What happens when new artificial intelligence (AI) tools are integrated into organisations around the world?
Please note this event has been postponed. We hope to reschedule at a later date.
For example, digital medicine promises to combine emerging and novel sources of data and new analysis techniques like AI and machine learning to improve diagnosis, care delivery and condition management. But healthcare workers find themselves at the frontlines of figuring out new ways to care for patients through, with - and sometimes despite - their data. Paradoxically, new data-intensive tasks required to make AI work are often seen as of secondary importance. Gina calls these tasks data work, and her team studied how data work is changing in Danish & US hospitals (Moller, Bossen, Pine, Nielsen and Neff, forthcoming ACM Interactions).
Based on critical data studies and organisational ethnography, this talk will argue that while advances in AI have sparked scholarly and public attention to the challenges of the ethical design of technologies, less attention has been focused on the requirements for their ethical use. Unfortunately, this means that the hidden talents and secret logics that fuel successful AI projects are undervalued and successful AI projects continue to be seen as technological, not social, accomplishments.
In this talk we will examine publicly known “failures” of AI systems to show how this gap between design and use creates dangerous oversights and to develop a framework to predict where and how these oversights emerge. The resulting framework can help scholars and practitioners to query AI tools to show who and whose goals are being achieved or promised through, what structured performance using what division of labour, under whose control and at whose expense. In this way, data work becomes an analytical lens on the power of social institutions for shaping technologies-in-practice.
Professor Gina Neff
Senior Research Fellow and Associate Professor
Professor Gina Neff is a Senior Research Fellow and Associate Professor at the Oxford Internet Institute and the Department of Sociology at the University of Oxford. She studies the future of work in data-rich environments. She has published three books and over four dozen research articles on innovation and the impact of digital transformation. Her most recent book, Self-Tracking, co-authored with Dawn Nafus (MIT Press, 2016), focuses on the practices and politics of using consumer technologies to track health and other everyday personal metrics. Her book about the rise of internet industries in New York City, Venture Labor: Work and the Burden of Risk in Innovative Industries (MIT Press, 2012), won the 2013 American Sociological Association’s Communication and Information Technologies Best Book Award.
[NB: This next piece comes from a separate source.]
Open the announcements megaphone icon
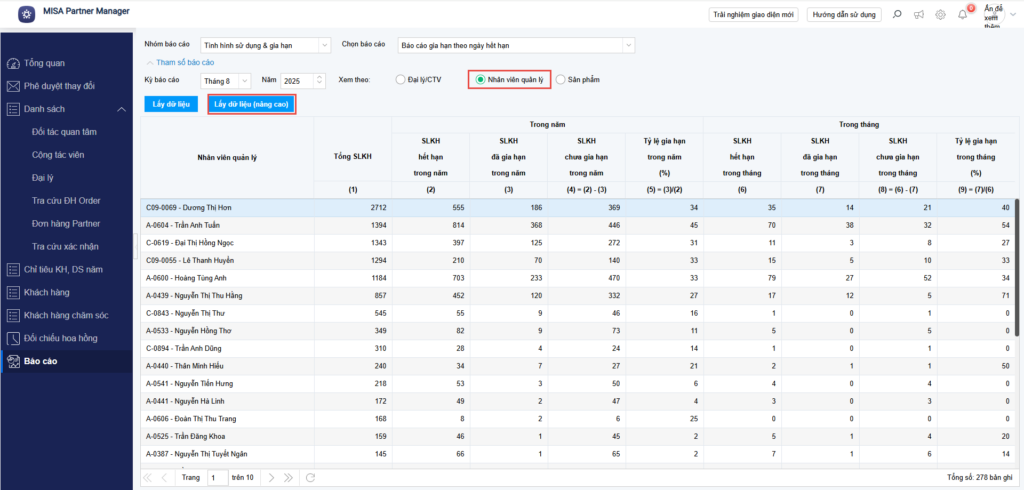Screen dimensions: 1024x490 click(918, 14)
Her next book, Building Information: How teams, companies and industries make new technologies work is co-authored with Carrie Sturts Dossick, with whom she directed the Collaboration, Technology and Organizations Practices Lab at the University of Washington. A pioneer in creating the area of “human-centred data science,” Professor Neff leads a new project on the organisational challenges companies face using artificial intelligence for decision making.
She holds a PhD in sociology from Columbia University. Professor Neff has had fellowships at the British Academy, the Institute for Advanced Study and Princeton University’s Center for Information Technology Policy. Her writing for the general public appears in Wired, Slate and The Atlantic, among other outlets. She is the responsible technology advisor to GMG Ventures, a venture capital firm investing in digital news, media and entertainment companies. She is a strategic advisor on AI to the Women's Forum for the Economy & Society and leads the Minderoo Foundation’s working group on responsible AI. She serves the steering committee for the Reuters Institute for the Study of Journalism, the advisory board of Data & Society Research Institute, and is a member of the Royal Society’s high-level expert commission on online information.